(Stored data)

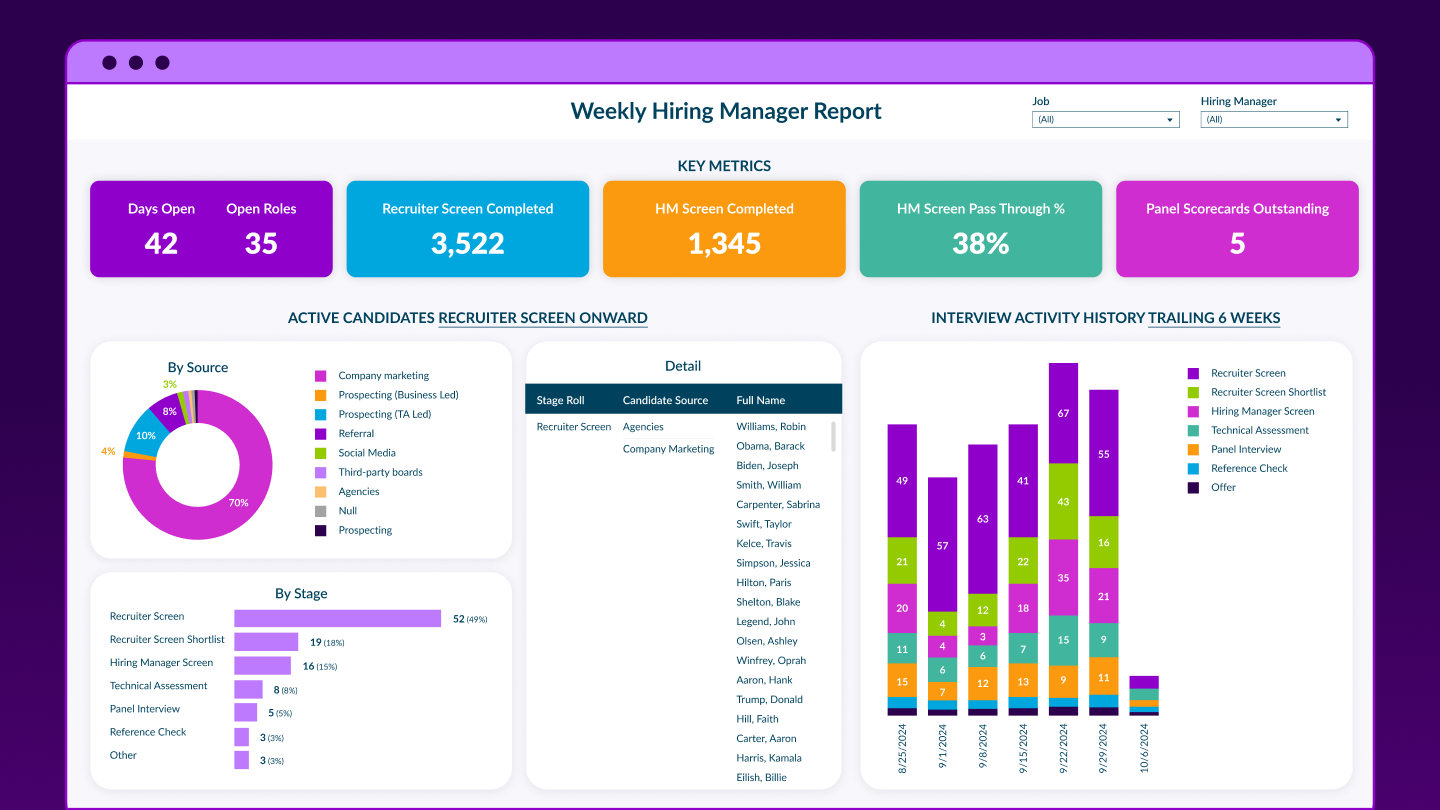Image resolution: width=1440 pixels, height=810 pixels.
Task: Click the Full Name column header
Action: point(760,400)
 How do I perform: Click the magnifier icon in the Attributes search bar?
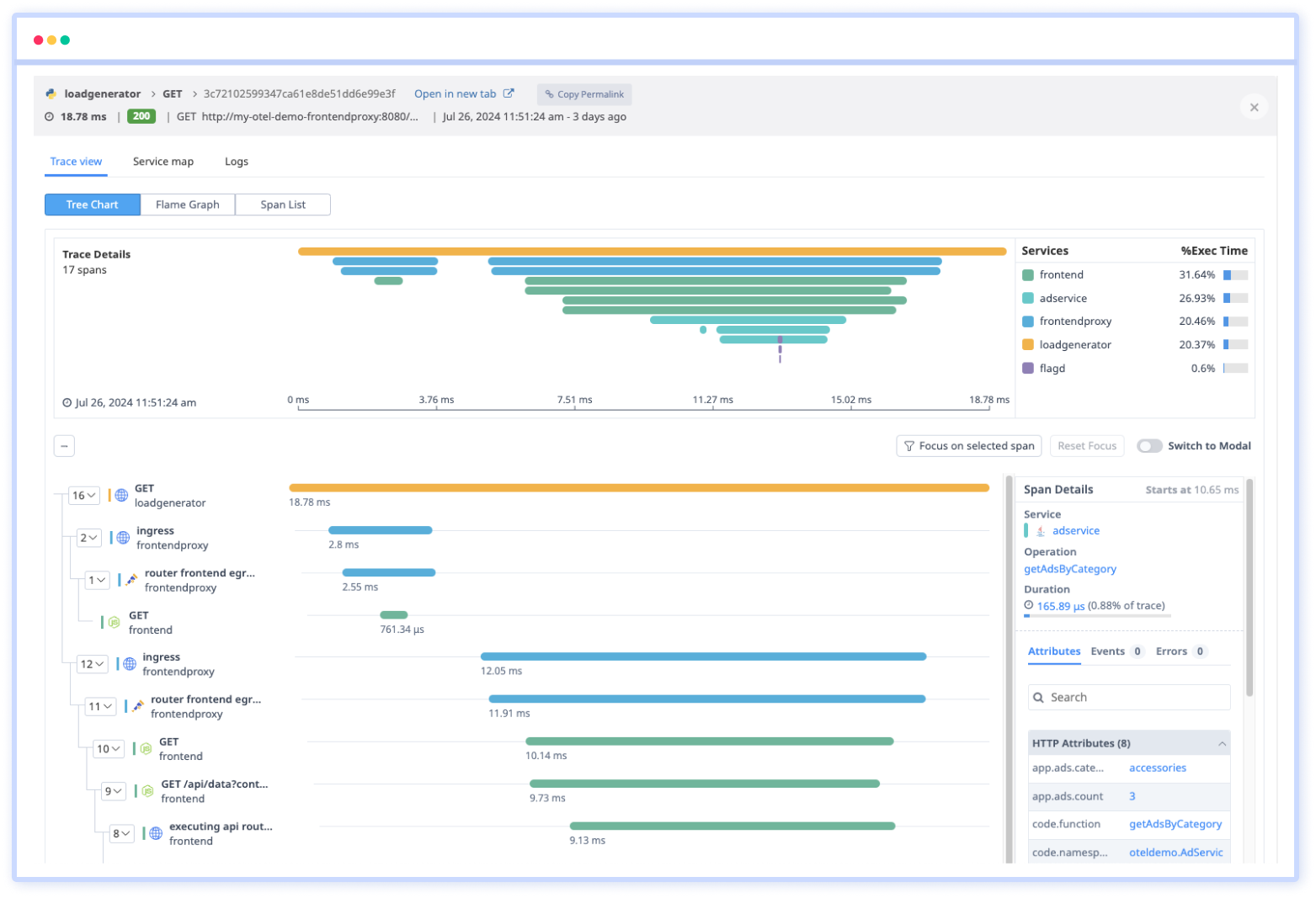1039,697
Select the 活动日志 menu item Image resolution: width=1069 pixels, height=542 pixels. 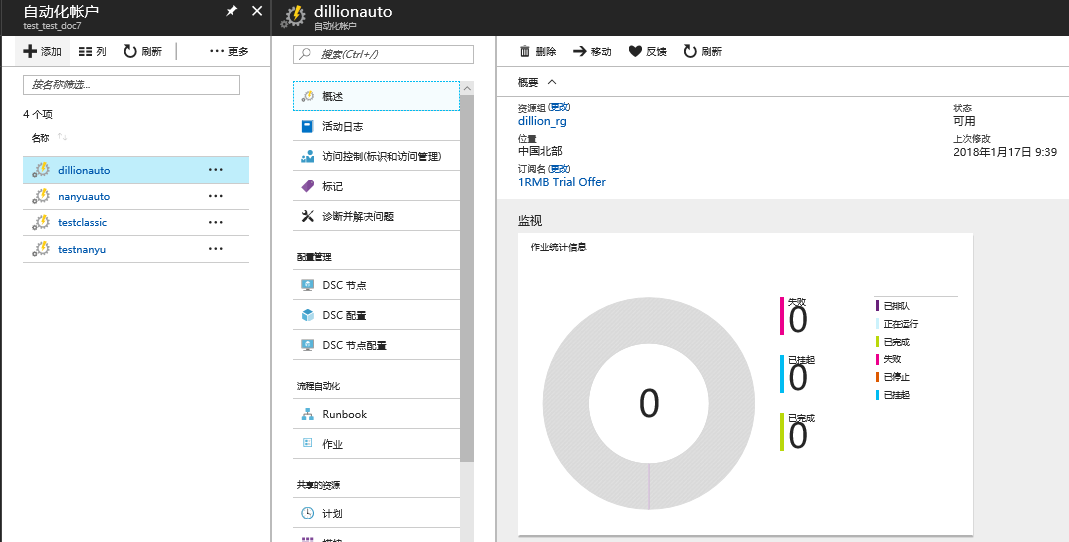pos(342,127)
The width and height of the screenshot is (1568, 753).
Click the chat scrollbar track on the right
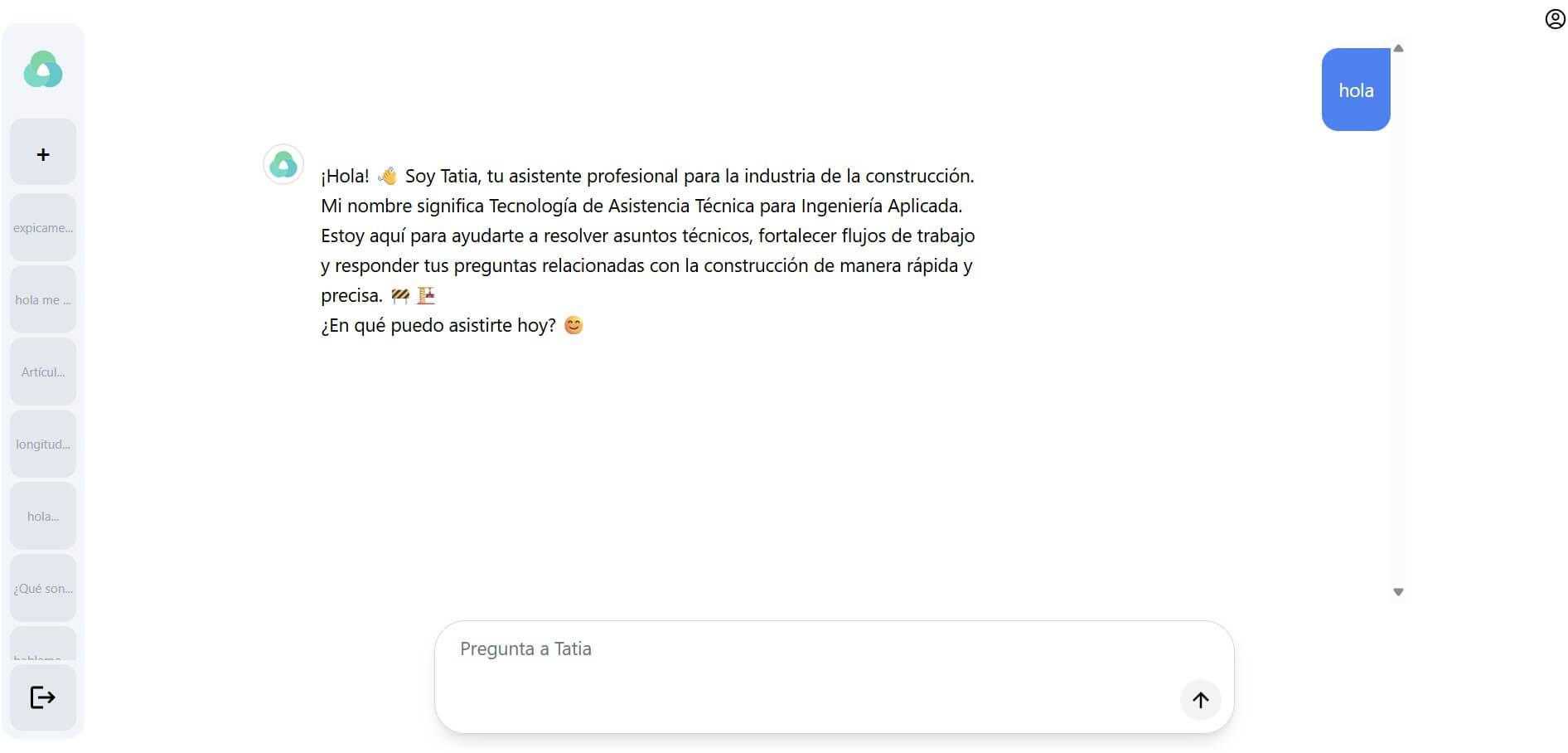(x=1398, y=332)
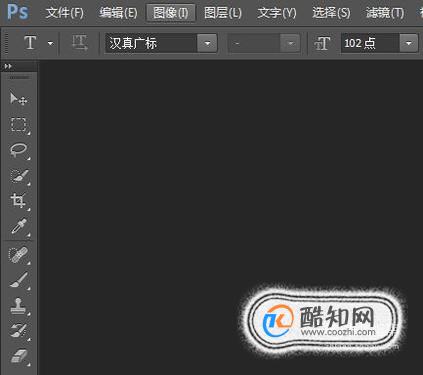Screen dimensions: 423x375
Task: Choose the Lasso tool
Action: pos(18,150)
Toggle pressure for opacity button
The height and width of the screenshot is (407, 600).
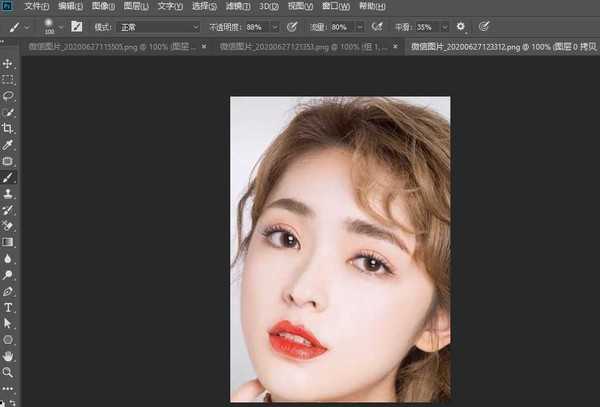click(x=293, y=26)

▶ **TASK TO COMPLETE**
Please copy exactly the lines from the one containing "Click the chat scrollbar track on the right" through the end of the records above, leaving out every picture.

▶ **SOLVED PROBLEM**
Click the chat scrollbar track on the right
(x=1398, y=332)
Screen dimensions: 423x375
Task: Choose the Lasso tool
Action: pos(18,150)
Toggle pressure for opacity button
The height and width of the screenshot is (407, 600).
click(x=293, y=26)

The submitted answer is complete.